Highbury nigdy nie było szczęśliwym miejscem dla Orłów. Właśnie tam spadliśmy z ligi i  przegraliśmy półfinał League Cup. Jednak, muszę przyznać, że podczas drugiego sezonu Crystal Palace w Premier League, zdarzyło mi się doświadczyć wygranej na Highbury, gdy Orły jako beniaminek rozgrywały wyjazdowy mecz z Arsenalem.



1 października 1994 roku, Alan Smith (ówczesny trener Cry.) nadal nie miał na koncie żadnego zwycięstwa w sezonie i nic nie zapowiadało, że wreszcie nadejdzie przełamanie. Tym bardziej, że jechaliśmy przez Londyn na mecz z Arsenalem Georga Grahama (ówczesny trener Ars.). Młodsi fani Palace mogą nie wierzyć, ale w tamtych czasach, jeśli ktoś by zapytał kibica Orłów, którą drużynę najbardziej chce pokonać, odpowiedź brzmiałaby: Arsenal. Wszystko to, spowodowane było transferem Iana Wrighta z Crystal Palace do Arsenalu i jego zachowaniem w meczu przeciwko Orłom, gdy po strzeleniu gola całował herb Kanonierów. Po tym zdarzeniu stał się wrogiem publicznym numer jeden prawie każdego kibica Palace. Klasyczna historia, od bohatera do zera.

Aby ulżyć sobie przed bólem porażki, która nas czekała za kilka godzin, wybraliśmy się o 11 rano do Cock Tavern przy Highbury & Islington Tube. Do 13, przy jednym barze było pełno pijących i tańczących kibiców czerwono-niebieskiej armii Alana Smitha, a przy drugim pełno fanów Arsenalu sączących w ciszy alkohol. Wrzucamy 20 pensów do szafy grającej i wjeżdża One Step Beyond zespołu Madness. Czerwono-niebieska połowa ma nową piosenkę do tańca. Po chwili, obsługa baru prosi nas, abyśmy się trochę uspokoili. Włączamy It Must Be Love, a następnie z głośników zaczyna grać Town Called Malice. Obie piosenki śpiewamy najgłośniej jak się da, przy czym cały czas pijemy i rozlewamy spore ilości piwa. W końcu, zbliża się czas, aby odbyć bolesną wyprawę. Bolesną, dlatego że, stadion jest oddalony spory kawałek od baru, a wszyscy co chwile musieliśmy do kibelka. Jednak, jakoś sobie poradziliśmy, wylaliśmy się przy bramkach wejściowych.
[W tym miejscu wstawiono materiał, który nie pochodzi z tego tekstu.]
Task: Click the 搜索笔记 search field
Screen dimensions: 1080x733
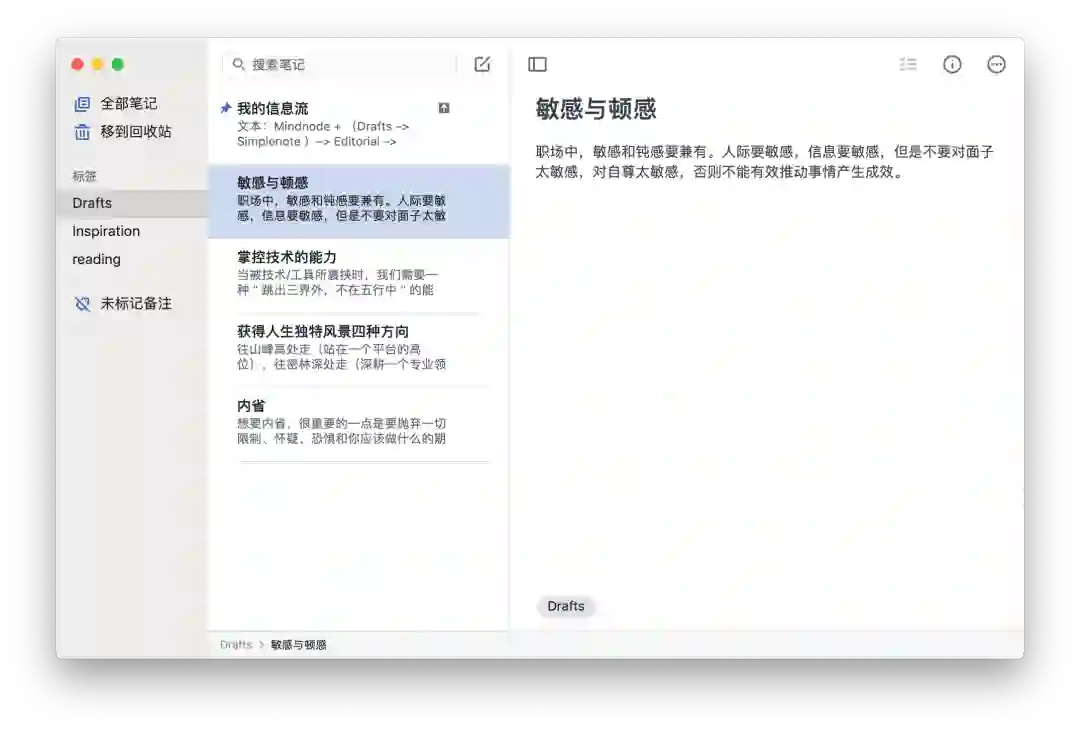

Na stadionie zjawiamy się akurat, aby zobaczyć jak piłkarze Palace wybiegają na murawę w żółtych strojach podobnych do tych reprezentacji Brazylii. Śmieszne, jak małe detale mogą zmienić postrzeganie czegoś. Żółte koszulki z zielonymi kołnierzykami, błękitne spodenki, ale zamiast białych skarpet, nasi zawodnicy mieli jasno żółte. Mieliśmy wyglądać jak zawodnicy rodem z Copacabana, a wyglądaliśmy bardziej jak Copa banana.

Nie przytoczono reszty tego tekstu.